Provas com base unicamente em testemunhos indiretos carecem de confiabilidade mínima, enfraquecendo o contraditório e a ampla defesa. O Superior Tribunal de Justiça (STJ) e o Supremo Tribunal Federal (STF) já firmaram entendimento no sentido de que depoimentos baseados apenas em boatos não são suficientes para condenação, tampouco para fins de pronúncia no Tribunal do Júri.
O papel do contraditório e da ampla defesa na apreciação da prova testemunhal
A aceitação de testemunhos com base em “ouvi dizer” viola um dos pilares do processo penal: o contraditório. O réu precisa ter a oportunidade de conhecer, confrontar e questionar todos os elementos que integram os autos do processo.
Ao permitir que uma acusação prospere exclusivamente com base em depoimentos indiretos, o Judiciário incorre em manifesta violação do artigo 5º, inciso LV, da Constituição Federal, que assegura o contraditório e a ampla defesa, com os meios e recursos a ela inerentes.
Além disso, no âmbito do Tribunal do Júri, o artigo 413 do CPP exige, para que ocorra a pronúncia, que existam “indícios suficientes da autoria e da materialidade do fato”. Indícios baseados em afirmações vagas e reproduções sem fonte confiável não são suficientes para dar seguimento à ação penal.
Precedentes jurisprudenciais e a aplicação prática pelos tribunais
Diversos tribunais superiores vêm reafirmando, em decisões reiteradas, que não se pode admitir como suficiente para a pronúncia ou condenação criminal o depoimento de testemunhas que não tiveram contato direto com os fatos narrados, limitando-se a reproduzir o que ouviram de terceiros.

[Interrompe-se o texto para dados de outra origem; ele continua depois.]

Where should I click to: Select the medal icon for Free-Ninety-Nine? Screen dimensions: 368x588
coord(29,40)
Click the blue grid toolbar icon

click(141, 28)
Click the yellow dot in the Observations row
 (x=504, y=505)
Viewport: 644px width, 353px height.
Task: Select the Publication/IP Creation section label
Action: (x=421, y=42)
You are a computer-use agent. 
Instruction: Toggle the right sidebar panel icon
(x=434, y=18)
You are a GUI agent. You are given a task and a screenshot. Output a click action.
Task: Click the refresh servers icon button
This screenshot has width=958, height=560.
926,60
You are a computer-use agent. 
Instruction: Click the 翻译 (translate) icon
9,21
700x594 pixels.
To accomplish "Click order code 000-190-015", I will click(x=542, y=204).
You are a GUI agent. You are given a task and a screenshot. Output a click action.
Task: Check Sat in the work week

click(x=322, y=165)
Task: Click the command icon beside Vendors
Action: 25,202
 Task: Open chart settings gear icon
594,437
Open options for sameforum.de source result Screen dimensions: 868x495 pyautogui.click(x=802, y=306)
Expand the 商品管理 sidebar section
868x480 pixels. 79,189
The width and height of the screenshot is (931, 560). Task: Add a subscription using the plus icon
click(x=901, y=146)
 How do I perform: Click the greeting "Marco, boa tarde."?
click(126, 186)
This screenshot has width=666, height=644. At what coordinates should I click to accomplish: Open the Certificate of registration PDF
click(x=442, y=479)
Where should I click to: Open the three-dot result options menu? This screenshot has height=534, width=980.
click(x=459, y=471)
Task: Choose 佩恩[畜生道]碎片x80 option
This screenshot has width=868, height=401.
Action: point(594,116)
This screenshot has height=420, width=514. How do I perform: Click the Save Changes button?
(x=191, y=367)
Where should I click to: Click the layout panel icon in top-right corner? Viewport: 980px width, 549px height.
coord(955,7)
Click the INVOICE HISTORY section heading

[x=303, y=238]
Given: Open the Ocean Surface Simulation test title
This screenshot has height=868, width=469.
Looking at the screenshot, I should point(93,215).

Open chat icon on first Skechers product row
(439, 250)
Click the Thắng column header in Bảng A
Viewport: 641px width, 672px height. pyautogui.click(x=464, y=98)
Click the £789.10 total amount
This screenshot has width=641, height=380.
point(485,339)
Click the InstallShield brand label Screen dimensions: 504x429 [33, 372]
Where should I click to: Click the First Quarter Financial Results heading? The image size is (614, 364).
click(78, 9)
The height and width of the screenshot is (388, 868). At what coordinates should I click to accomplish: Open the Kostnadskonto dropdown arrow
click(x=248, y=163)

O STJ, por exemplo, reconheceu em diversos julgados que o testemunho por boato compromete de forma irremediável a higidez da prova e não pode ser confrontado de forma eficaz pelo réu, trazendo insegurança jurídica ao processo.
A jurisprudência tem evoluído no sentido de reforçar a necessidade de demonstração concreta da existência do fato criminoso e da probabilidade razoável de autoria para o réu ser levado ao Tribunal do Júri. Considerações generalistas ou relatos sabidamente indiretos devem ser desconsiderados para fins de pronúncia.
A diferenciação entre testemunha, informante e “testemunha referida”
Outro ponto jurídico relevante é a correta distinção entre testemunha, informante e a chamada “testemunha referida”. A testemunha é aquela que, conforme o artigo 202 do CPP, deve relatar perante o juiz fatos relevantes que tenha presenciado ou de que tenha conhecimento próprio.
Já o informante não é obrigado a dizer a verdade e não presta compromisso de veracidade – por exemplo, familiares próximos do réu. A testemunha referida, por sua vez, é aquela mencionada por outra testemunha e pode, mais tarde, ser arrolada para prestar depoimento direto. Entretanto, enquanto não ouvida diretamente, tal referência deve ser tratada apenas como elemento acessório, sem valor probatório pleno.
É comum confusão entre essas figuras, o que gera vícios processuais significativos. A imputação penal exige prova que traga mínima segurança quanto à origem dos fatos, e os tribunais mantêm a exigência de que tal prova seja substancial, não meramente opinativa ou indireta.
Conteúdo, forma e credibilidade da prova para fins de pronúncia
No procedimento do Júri, a decisão que pronuncia o réu deve conter lastro probatório mínimo quanto à materialidade do crime (geralmente atestada pelo laudo pericial) e autoria ou participação. Essa é a exigência do artigo 413 do CPP.
A jurisprudência exige que o conteúdo das provas levadas aos autos esteja apto a demonstrar elementos mínimos e plausíveis de envolvimento do réu no fato apurado. A forma como a prova se insere no processo não pode violar as garantias processuais e, sobretudo, deve respeitar a lógica e a coerência jurídica. Provas frágeis, contraditórias ou calcadas exclusivamente em falas de “ouvi dizer” carecem de credibilidade necessária para ultrapassar o juízo de admissibilidade da acusação.
O processo penal, nesse contexto, não pode se orientar por convicções pessoais, presunções ou inferências desacompanhadas de base empírica sólida. Condenar alguém com base apenas em “ecos” de informações despersonalizadas é ignorar todo o rigor exigido pelo ordenamento jurídico.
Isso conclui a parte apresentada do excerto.